FedSKC: Federated Learning with Non-IID Data via Structural Knowledge Collaboration
Huan Wang, Haoran Li, Huaming Chen, Jun Yan, Lijuan Wang, Jiahua Shi, Shiping Chen, Jun Shen
TL;DR
FedSKC tackles non-IID federated learning by extracting and transferring class-wise structural knowledge across clients. It combines Local Contrastive Learning, Global Discrepancy Aggregation, and Global Period Review to address local, global, and sampling drifts, respectively, providing a privacy-preserving supervisory signal from inter-client distributions. Theoretical analysis establishes non-convex convergence guarantees and rate results, while extensive experiments on non-IID, long-tailed, and few-shot settings demonstrate consistent improvements over strong baselines. The approach yields faster convergence, higher accuracy, and robust performance in practical FL scenarios, offering a scalable way to leverage class-wise structure in distributed learning.
Abstract
With the advancement of edge computing, federated learning (FL) displays a bright promise as a privacy-preserving collaborative learning paradigm. However, one major challenge for FL is the data heterogeneity issue, which refers to the biased labeling preferences among multiple clients, negatively impacting convergence and model performance.
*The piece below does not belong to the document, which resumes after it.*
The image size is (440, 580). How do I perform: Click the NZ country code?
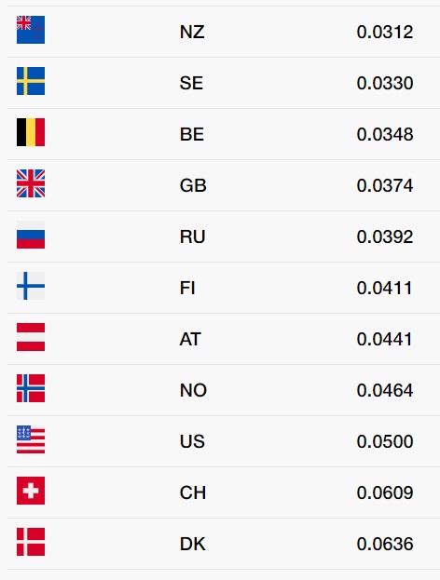tap(192, 32)
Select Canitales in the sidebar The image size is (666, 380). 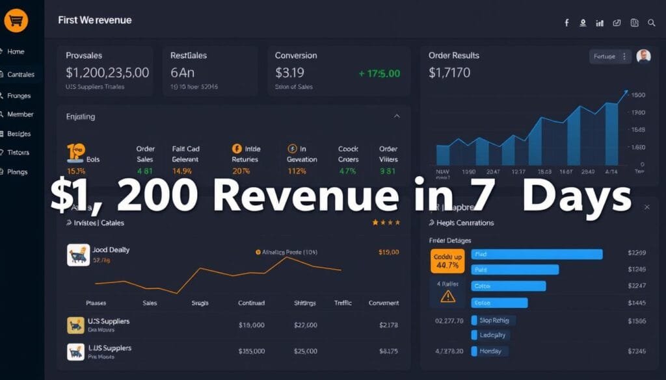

Most previous FL methods attempt to tackle the data heterogeneity issue locally or globally, neglecting underlying class-wise structure information contained in each client. In this paper, we first study how data heterogeneity affects the divergence of the model and decompose it into local, global, and sampling drift sub-problems. To explore the potential of using intra-client class-wise structural knowledge in handling these drifts, we thus propose Federated Learning with Structural Knowledge Collaboration (FedSKC). The key idea of FedSKC is to extract and transfer domain preferences from inter-client data distributions, offering diverse class-relevant knowledge and a fair convergent signal. FedSKC comprises three components: i) local contrastive learning, to prevent weight divergence resulting from local training; ii) global discrepancy aggregation, which addresses the parameter deviation between the server and clients; iii) global period review, correcting for the sampling drift introduced by the server randomly selecting devices. We have theoretically analyzed FedSKC under non-convex objectives and empirically validated its superiority through extensive experimental results.